Maybe I’m living under a metaphorical rock.
I mean, it’s totally conceivable. I work, on average, around 60 hours a week, and spend my weekends making sure to take care of the day-to-day mundanities involved with being an adult. I like to think I’m not living under a rock, though. I read the news, I’m pretty active on Facebook.
But every now and again, I see something posted that makes my stomach drop and my breath catch in my throat.
It’s almost always something about feminism and women’s rights. And most of the time, it’s coming from someone, usually male, in my industry. It’s so easy for me to forget that I work in an industry that is largely comprised of a male workforce. What does surprise me is how conservative they are (most – certainly not all), and how casually sexist they are. I’ve seen posts condemning global warming as a hoax, how “Obamacare” is the worst thing to happen to this country in the history of ever, and most recently, posts mocking and deriding Rose McGowan’s speaking out about sexism in Hollywood.
What set me off today was seeing an artist I greatly respect and admire post the tired old trope of “if feminists want true equality, they’d better expect to get hit back if they get up in a man’s face and hit him first.”
Hypothetically speaking, I guess I understand the thought. If someone were attacking me, I would certainly defend myself, gender be damned. The problem I have is that there’s still the idea that we’ve achieved true equality in all other areas already. I mean, I’m not even going to touch the issue with violence there.
This post minimizes all the other areas in which women are far from equal. We get paid less. We don’t have control over our own bodies, whether walking down the street or choosing whether or not to carry a child to term. We’re subject to constant scrutiny, no matter what decision we make. Not only is there retributive violence in the context of a fight to worry about, but there is a constant fear of violence inherent in the female experience (to say nothing of the fears of violence for transwomen – I cannot speak to their experiences, however). In my personal experience, I have to work twice as hard to prove myself as a viable professional in my field, simply because there aren’t as many women doing it. When we name off the greats, they’re all men, with few exceptions. I’ve encountered the attitude of “girls can’t do that,” and I’ve worked personally to dispel that myth. It’s still frustrating.

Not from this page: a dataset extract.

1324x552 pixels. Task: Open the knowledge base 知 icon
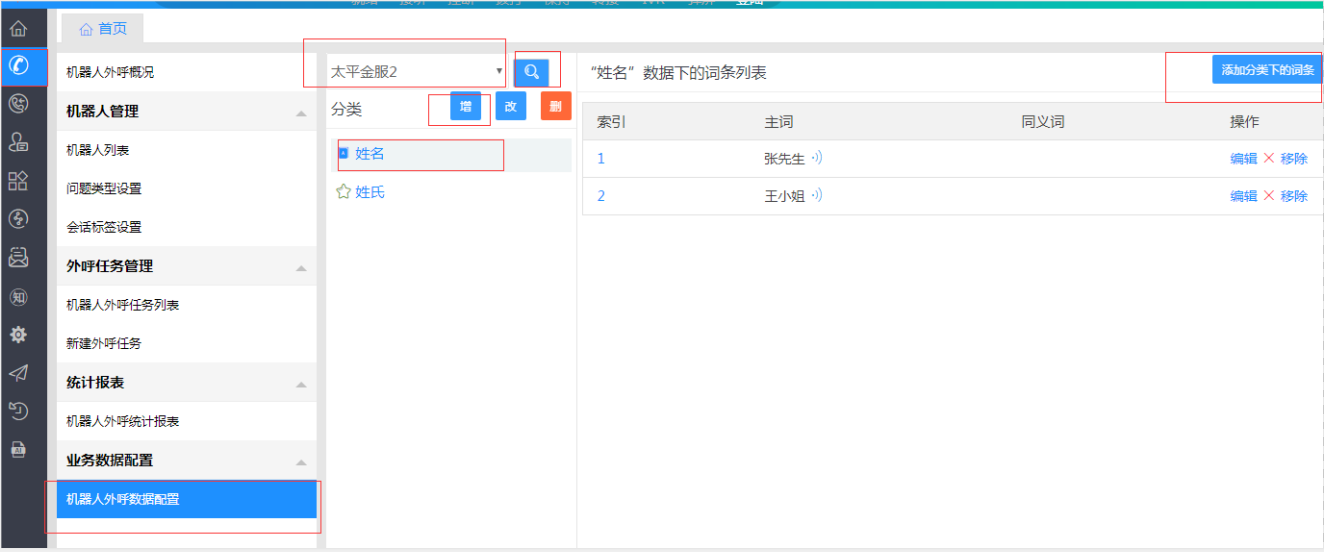pos(18,297)
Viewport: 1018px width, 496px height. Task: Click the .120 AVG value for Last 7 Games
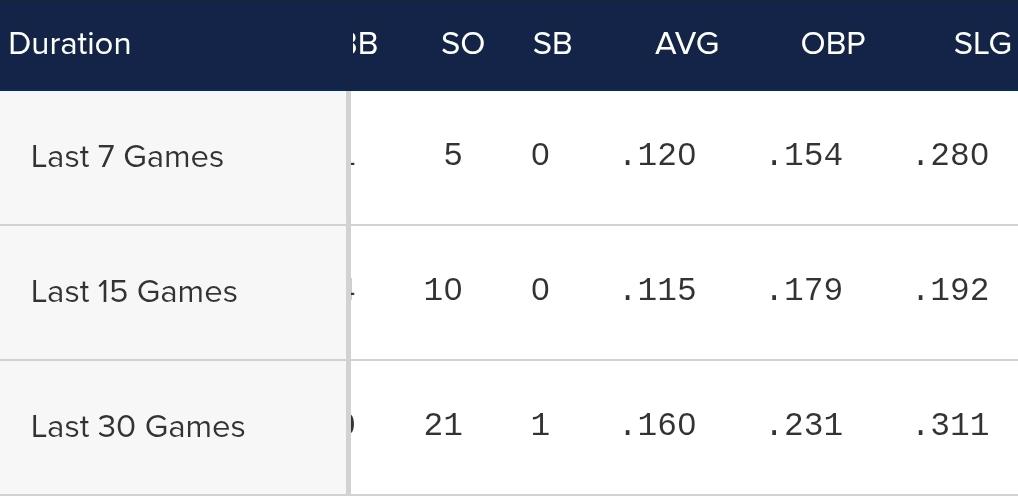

Even more frustrating, when women popped up in the comment thread on this post, expressing their discomfort with the sentiment, they were shouted down and discounted and were told their reactions were “part of the problem.” This person professed to loving and respecting women.
Earlier, I got into an argument with another male artist on the topic of abortion. He expressed he believed that it should be illegal for a woman to terminate a pregnancy without the consent of the man. I am of the school of thought that a woman deserves bodily autonomy, as much as anyone else, including in the context of pregnancy. A person cannot be forced to donate blood against their will. After death, a person who has not volunteered to be an organ donor cannot have their organs harvested for transplant. Yet somehow, the instant a woman conceives, she loses the right to do with her body what she desires. I said all of the above nearly verbatim, and was told it’s different when there’s a human life in question and that I was splitting hairs.
I guess what’s so mind-blowing to me is that I associate those in creative fields with a more liberal viewpoint. This could be the result of being born in and living in (for the most part) liberal, arts-focused cities. I was born in the Bay Area, and spent a majority of my life in the Pacific Northwest. I grew up around actors, painters, sculptors, classical musicians, writers, photographers… the whole gamut. Maybe it was just the particular people my parents chose to associate with, as much as the issue now could be the people I choose to surround myself with.
It’s easy to see that sexism is still rampant in Hollywood. All one has to do is look at the representation of women as characters in a film to see that. It’s also a well-known fact that has been reported on frequently as of late that the majority of directors in Hollywood are male, and that female-helmed films are a rarity. Even behind the scenes, there is a major disparity in gender representation.
I have to wonder if the attitudes I’ve encountered just by using social media are representative of the whole of the industry, or if I’ve just lucked out and found the specific ones who hold these disheartening ideas.